- [EXERCISE]
Please take the records that follow and repeat exactly the lines starting with the line with "[button] (137, 991)" and going on through the line with "Paris (671, 688)".

- [RECORDS TO PROCESS]
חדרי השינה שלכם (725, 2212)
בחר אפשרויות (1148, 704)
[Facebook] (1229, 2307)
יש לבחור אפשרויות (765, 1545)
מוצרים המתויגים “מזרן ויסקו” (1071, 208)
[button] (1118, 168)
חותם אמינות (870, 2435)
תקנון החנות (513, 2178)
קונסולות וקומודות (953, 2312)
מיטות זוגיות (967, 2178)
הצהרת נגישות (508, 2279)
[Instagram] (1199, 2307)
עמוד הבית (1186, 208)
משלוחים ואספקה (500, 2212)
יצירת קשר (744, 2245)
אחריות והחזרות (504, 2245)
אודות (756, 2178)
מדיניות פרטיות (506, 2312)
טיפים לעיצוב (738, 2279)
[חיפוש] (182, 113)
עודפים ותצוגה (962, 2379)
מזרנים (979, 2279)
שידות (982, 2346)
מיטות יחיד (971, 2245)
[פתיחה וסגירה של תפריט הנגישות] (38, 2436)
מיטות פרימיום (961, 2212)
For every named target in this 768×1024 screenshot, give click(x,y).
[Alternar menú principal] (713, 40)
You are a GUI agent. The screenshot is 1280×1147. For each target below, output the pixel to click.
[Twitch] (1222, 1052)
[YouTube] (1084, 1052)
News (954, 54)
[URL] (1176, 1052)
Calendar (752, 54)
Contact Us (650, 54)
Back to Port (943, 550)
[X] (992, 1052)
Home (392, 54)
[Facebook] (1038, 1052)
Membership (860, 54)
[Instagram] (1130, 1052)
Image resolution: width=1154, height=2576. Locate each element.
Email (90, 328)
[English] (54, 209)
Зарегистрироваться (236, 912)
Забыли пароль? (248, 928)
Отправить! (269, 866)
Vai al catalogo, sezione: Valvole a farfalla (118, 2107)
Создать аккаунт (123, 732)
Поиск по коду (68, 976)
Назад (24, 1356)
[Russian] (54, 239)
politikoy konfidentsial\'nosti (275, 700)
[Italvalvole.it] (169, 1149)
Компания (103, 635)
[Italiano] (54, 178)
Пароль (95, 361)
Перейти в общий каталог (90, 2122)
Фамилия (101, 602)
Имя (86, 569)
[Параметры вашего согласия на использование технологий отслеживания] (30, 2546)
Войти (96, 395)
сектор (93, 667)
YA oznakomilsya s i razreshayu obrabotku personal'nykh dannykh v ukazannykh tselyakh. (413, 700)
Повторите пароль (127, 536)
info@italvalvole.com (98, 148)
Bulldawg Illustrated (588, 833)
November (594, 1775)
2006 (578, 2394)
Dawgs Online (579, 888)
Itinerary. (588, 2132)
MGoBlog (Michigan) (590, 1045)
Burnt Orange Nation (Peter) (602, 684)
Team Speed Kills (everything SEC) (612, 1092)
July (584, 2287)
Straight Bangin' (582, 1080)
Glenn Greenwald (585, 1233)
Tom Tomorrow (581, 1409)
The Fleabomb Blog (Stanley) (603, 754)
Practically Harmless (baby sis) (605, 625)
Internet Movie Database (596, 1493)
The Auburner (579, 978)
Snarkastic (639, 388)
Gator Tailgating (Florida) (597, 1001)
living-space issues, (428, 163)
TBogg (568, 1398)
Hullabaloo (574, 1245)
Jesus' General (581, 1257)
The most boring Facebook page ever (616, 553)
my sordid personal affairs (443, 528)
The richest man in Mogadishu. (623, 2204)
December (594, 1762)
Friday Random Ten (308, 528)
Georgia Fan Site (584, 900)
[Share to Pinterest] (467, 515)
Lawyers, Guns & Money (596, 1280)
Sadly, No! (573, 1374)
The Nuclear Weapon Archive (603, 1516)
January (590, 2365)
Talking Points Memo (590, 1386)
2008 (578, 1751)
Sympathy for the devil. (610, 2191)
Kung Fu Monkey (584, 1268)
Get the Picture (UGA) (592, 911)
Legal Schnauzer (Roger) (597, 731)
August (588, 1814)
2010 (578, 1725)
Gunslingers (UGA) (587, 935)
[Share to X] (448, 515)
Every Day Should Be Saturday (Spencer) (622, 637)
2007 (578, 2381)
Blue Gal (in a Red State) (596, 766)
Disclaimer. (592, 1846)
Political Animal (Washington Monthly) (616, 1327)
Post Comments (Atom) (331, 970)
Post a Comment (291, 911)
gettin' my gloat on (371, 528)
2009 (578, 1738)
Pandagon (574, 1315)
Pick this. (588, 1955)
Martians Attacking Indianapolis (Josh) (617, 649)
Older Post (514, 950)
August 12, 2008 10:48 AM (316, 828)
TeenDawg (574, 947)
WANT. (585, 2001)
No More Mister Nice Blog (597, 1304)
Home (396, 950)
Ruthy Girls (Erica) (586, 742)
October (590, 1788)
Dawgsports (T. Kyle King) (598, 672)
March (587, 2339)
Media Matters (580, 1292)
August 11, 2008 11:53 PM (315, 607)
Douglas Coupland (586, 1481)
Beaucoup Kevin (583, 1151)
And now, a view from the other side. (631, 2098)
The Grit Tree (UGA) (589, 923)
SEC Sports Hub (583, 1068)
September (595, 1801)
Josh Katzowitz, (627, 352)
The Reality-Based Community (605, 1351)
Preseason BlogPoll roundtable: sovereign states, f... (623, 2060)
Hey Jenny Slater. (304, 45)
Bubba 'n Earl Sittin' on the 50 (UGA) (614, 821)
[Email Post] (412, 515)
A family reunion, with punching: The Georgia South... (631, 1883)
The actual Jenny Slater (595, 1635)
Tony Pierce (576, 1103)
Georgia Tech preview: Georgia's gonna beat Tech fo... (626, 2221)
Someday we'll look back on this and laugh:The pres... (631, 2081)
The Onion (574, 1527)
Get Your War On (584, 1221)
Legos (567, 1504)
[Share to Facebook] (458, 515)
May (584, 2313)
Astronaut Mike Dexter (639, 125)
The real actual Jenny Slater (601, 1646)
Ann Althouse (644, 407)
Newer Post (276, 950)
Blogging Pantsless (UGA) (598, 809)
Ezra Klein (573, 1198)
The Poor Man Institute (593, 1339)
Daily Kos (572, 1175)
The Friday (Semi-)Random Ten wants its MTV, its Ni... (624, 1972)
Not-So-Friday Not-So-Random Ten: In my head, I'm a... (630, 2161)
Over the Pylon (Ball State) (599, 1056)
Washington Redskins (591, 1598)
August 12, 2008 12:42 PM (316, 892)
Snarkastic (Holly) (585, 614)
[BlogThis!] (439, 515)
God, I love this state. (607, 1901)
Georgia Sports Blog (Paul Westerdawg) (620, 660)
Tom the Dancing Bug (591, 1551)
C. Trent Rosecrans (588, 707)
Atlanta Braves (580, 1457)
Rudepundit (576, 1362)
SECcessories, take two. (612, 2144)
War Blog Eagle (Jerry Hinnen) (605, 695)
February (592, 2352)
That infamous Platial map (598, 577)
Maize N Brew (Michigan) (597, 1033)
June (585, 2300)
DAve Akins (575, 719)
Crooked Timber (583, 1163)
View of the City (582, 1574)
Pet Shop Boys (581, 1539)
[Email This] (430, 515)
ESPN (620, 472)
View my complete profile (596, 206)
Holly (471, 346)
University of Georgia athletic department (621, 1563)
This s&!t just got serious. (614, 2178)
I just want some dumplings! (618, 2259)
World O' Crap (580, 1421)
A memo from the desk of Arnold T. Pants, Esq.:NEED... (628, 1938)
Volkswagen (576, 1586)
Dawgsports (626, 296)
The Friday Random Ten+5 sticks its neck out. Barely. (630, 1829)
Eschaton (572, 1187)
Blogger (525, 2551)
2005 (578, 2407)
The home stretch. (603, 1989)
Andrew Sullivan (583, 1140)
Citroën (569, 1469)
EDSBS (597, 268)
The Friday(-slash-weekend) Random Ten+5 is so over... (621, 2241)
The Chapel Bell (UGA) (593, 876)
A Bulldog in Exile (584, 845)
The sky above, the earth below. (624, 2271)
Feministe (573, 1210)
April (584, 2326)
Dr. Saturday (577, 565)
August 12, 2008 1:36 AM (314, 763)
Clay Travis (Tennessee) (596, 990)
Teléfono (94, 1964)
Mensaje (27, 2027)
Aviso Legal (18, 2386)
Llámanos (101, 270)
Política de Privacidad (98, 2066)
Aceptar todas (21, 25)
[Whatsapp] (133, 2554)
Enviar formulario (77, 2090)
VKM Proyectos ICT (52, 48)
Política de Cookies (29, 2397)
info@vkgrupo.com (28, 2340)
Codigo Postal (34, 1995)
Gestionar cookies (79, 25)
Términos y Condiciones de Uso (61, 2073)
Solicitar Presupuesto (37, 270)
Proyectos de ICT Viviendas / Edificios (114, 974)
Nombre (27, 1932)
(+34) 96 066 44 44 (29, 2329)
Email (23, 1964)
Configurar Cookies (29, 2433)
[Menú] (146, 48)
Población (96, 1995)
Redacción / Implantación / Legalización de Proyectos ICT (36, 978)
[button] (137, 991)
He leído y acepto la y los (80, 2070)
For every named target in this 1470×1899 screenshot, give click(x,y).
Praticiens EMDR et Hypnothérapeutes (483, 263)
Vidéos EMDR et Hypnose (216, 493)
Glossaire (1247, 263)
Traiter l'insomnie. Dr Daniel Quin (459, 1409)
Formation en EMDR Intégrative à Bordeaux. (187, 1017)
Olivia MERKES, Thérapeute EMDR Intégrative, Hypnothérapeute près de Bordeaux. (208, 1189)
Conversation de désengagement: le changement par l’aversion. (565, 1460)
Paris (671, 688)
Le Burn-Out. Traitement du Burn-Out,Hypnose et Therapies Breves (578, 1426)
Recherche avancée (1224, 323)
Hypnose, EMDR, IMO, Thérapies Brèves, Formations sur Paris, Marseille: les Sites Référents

- [RESPONSE TO THE EXERCISE]
[button] (137, 991)
He leído y acepto la y los (80, 2070)
For every named target in this 1470×1899 screenshot, give click(x,y).
Praticiens EMDR et Hypnothérapeutes (483, 263)
Vidéos EMDR et Hypnose (216, 493)
Glossaire (1247, 263)
Traiter l'insomnie. Dr Daniel Quin (459, 1409)
Formation en EMDR Intégrative à Bordeaux. (187, 1017)
Olivia MERKES, Thérapeute EMDR Intégrative, Hypnothérapeute près de Bordeaux. (208, 1189)
Conversation de désengagement: le changement par l’aversion. (565, 1460)
Paris (671, 688)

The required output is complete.